The law used in Hungary to bar the Central European University from operating there has been termed a “disproportionate restriction” and an exercise in “arbitrary discrimination” that “cannot be justified” by advocate general Juliane Kokott of the Court of Justice of the European Union.

CEUThe CEU campus in Hungary's capital Budapest is currently unable to teach is US-accredited courses. Photo: Wikimedia Commons

Since January 2019, the university has been unable to offer its US-accredited courses in Hungary

Viktor Orbán’s government introduced lex CEU in 2017, a piece of legislation that made it illegal for foreign colleges based in Hungary to operate if they didn’t also have a campus in their home country.

“We now await the final judgment of the Court itself, which is expected in the fall”

It also introduced requirements that those from countries outside the EEA had an international treaty with Hungary.

CEU is backed by billionaire George Soros – whose views on migrants and refugees in Europe have led to clashes with Orbán and his government – and formerly offers US-accredited degrees in Budapest without having a campus in the US.

It was the only university in the country impacted by the legislation.

“The Advocate General’s opinion affirms, in every detail, the case that CEU has been making since lex CEU was passed in April 2017. We now await the final judgment of the Court itself, which is expected in the fall,” said CEU in a statement.

Since January 2019, the university has been unable to offer its US-accredited courses in Hungary and has instead opened a campus in Vienna which will begin accepting students this autumn.

“The AG’s recommendation does not change the university’s plans.

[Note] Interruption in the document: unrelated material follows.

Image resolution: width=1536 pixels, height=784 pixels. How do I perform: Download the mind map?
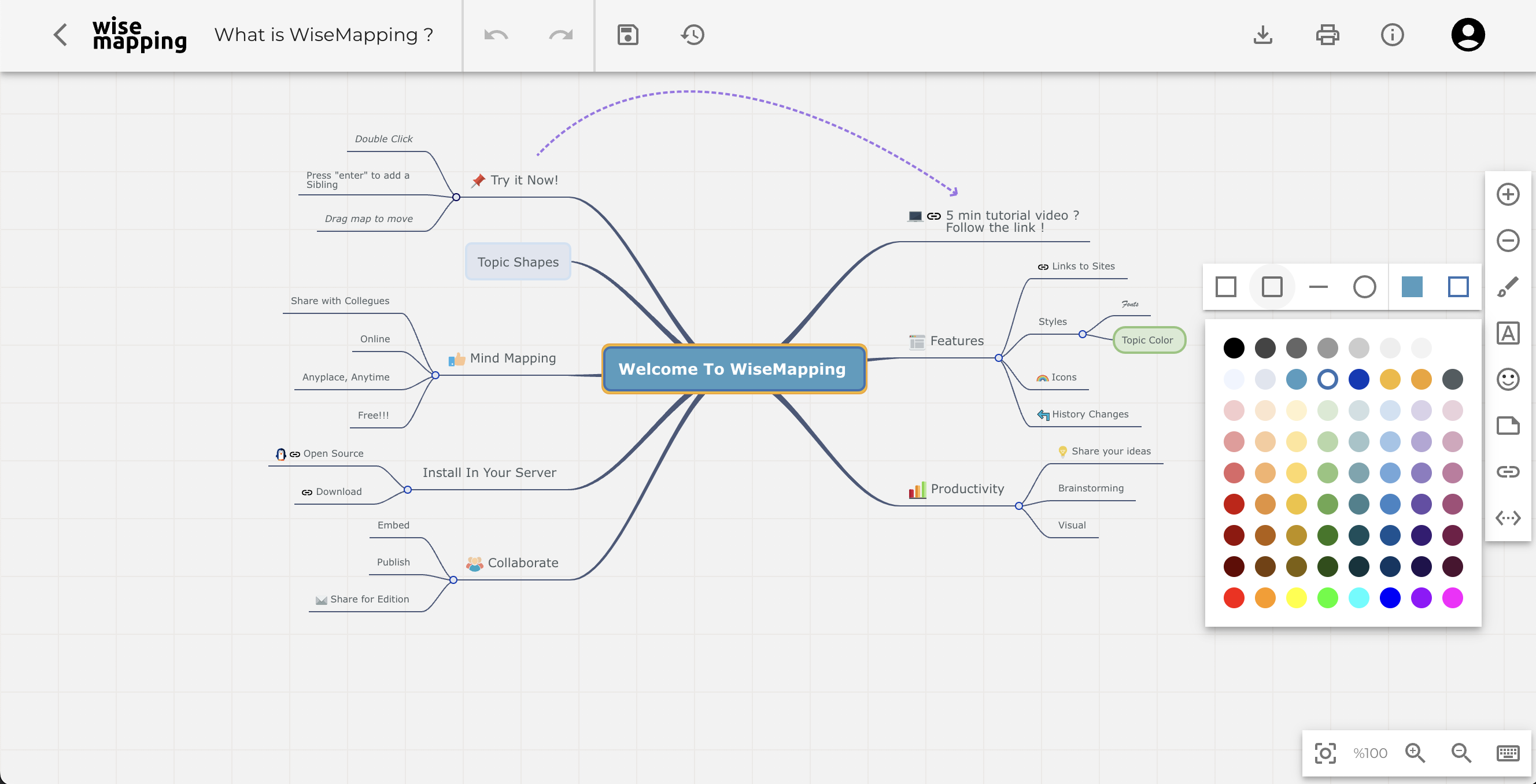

Until the government withdraws the legislation, we have no choice but to proceed with plans to transfer all US degree instruction to Vienna,” the university added.

“At the same time, CEU will never allow the government to force us to abandon our home in Budapest.

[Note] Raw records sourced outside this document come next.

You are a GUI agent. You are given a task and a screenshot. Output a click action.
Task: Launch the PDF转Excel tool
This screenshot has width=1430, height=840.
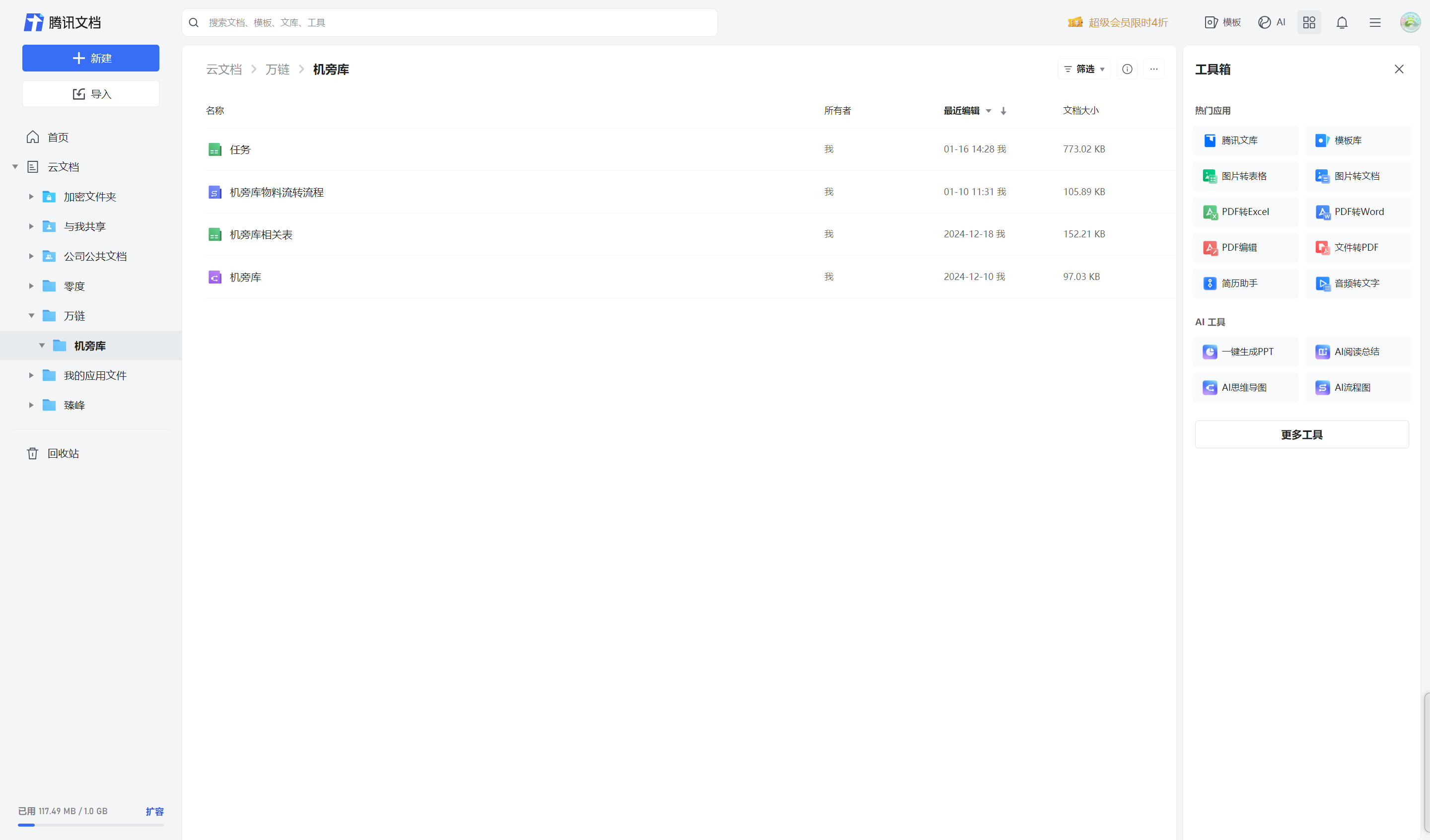click(1245, 211)
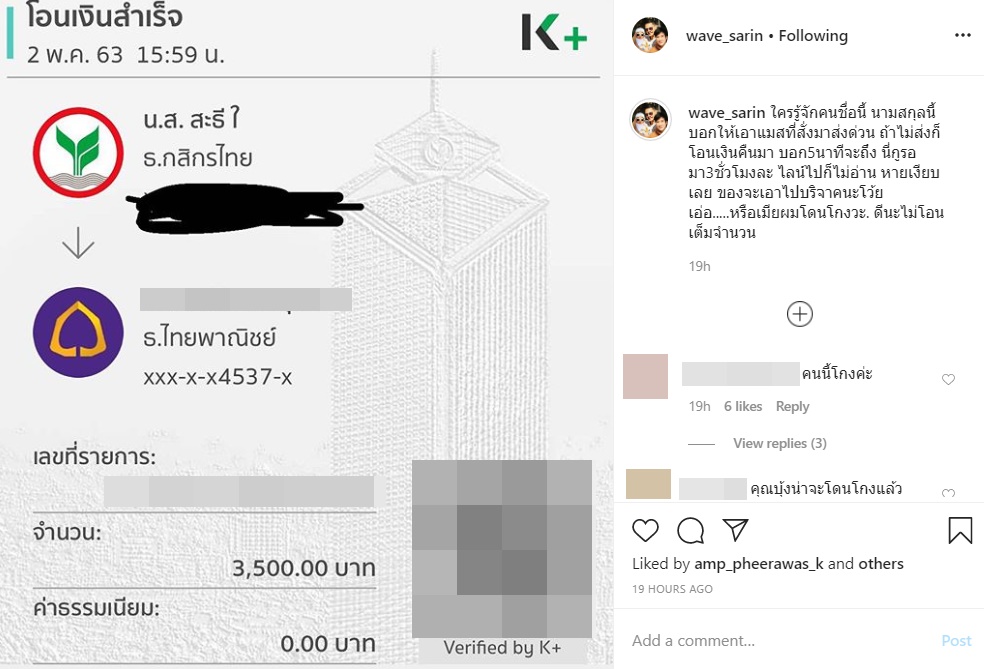This screenshot has width=984, height=669.
Task: Open amp_pheerawas_k profile link
Action: tap(758, 564)
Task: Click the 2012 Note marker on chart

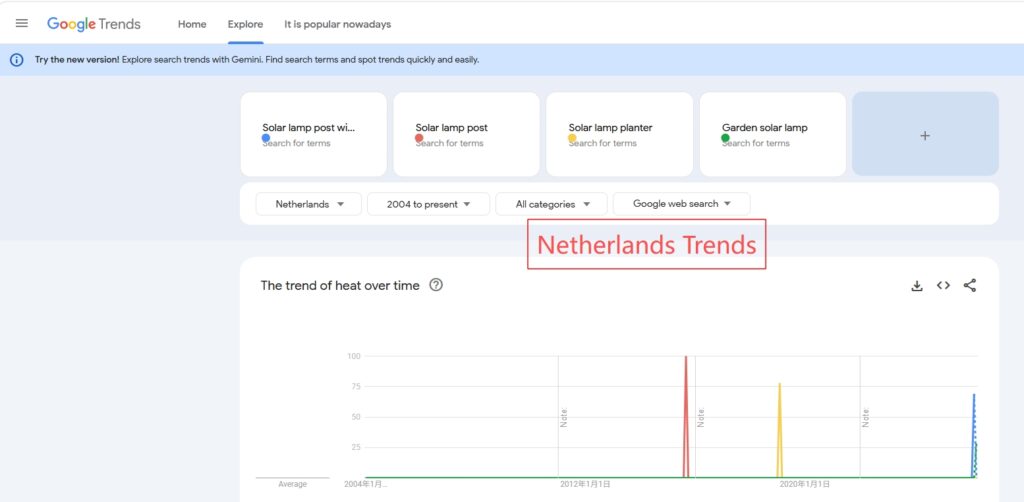Action: [564, 417]
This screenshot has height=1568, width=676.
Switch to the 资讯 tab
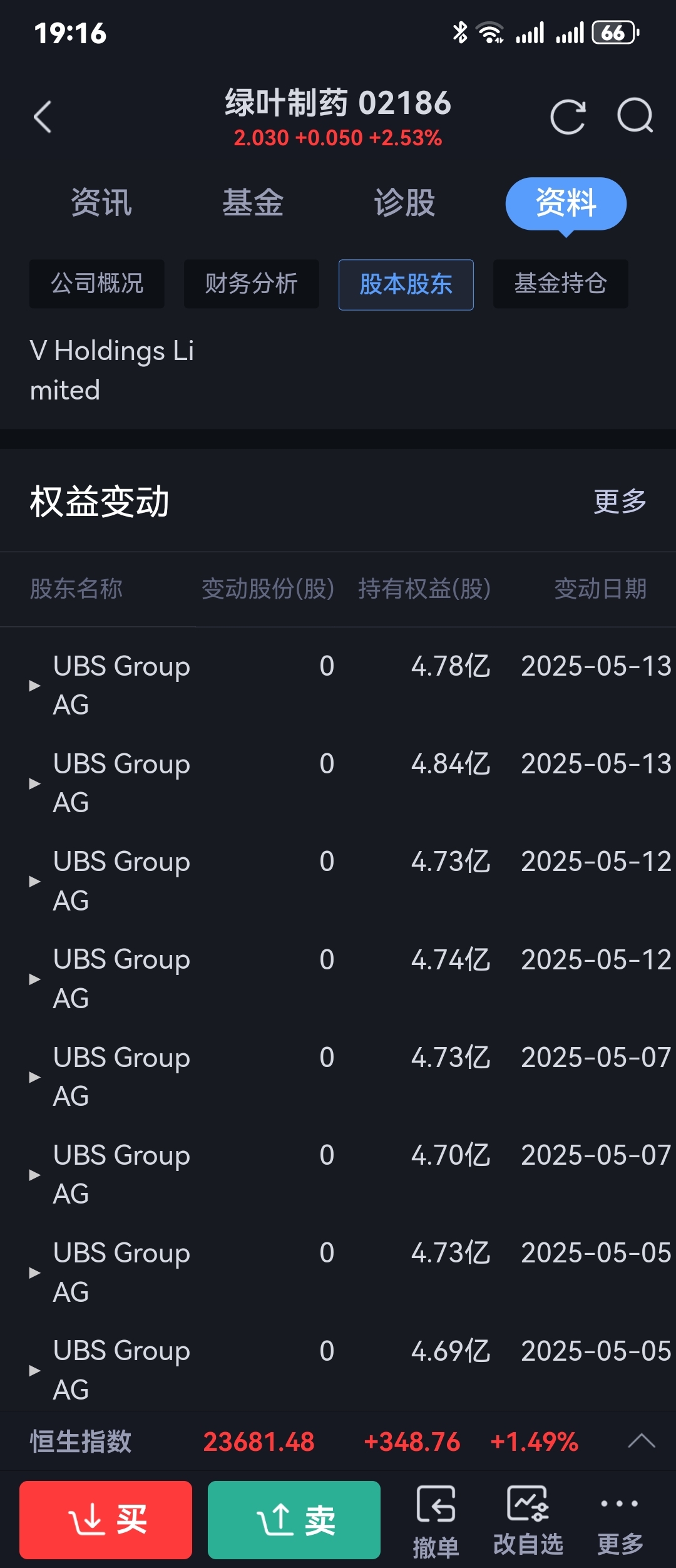click(x=101, y=203)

“We will continue to maintain a vigorous public presence, with an Institute of Advanced Study, an Open Society Archives, a Democracy Institute, our cognitive science labs and teaching in our Hungarian accredited programs.”

While the opinion of the AG is not legally binding, the final judgement expected later this year by the Court will be.

If it’s decision is in line with that of the AG, the government will be required to repeal lex CEU and allow the university to once again operate domestically.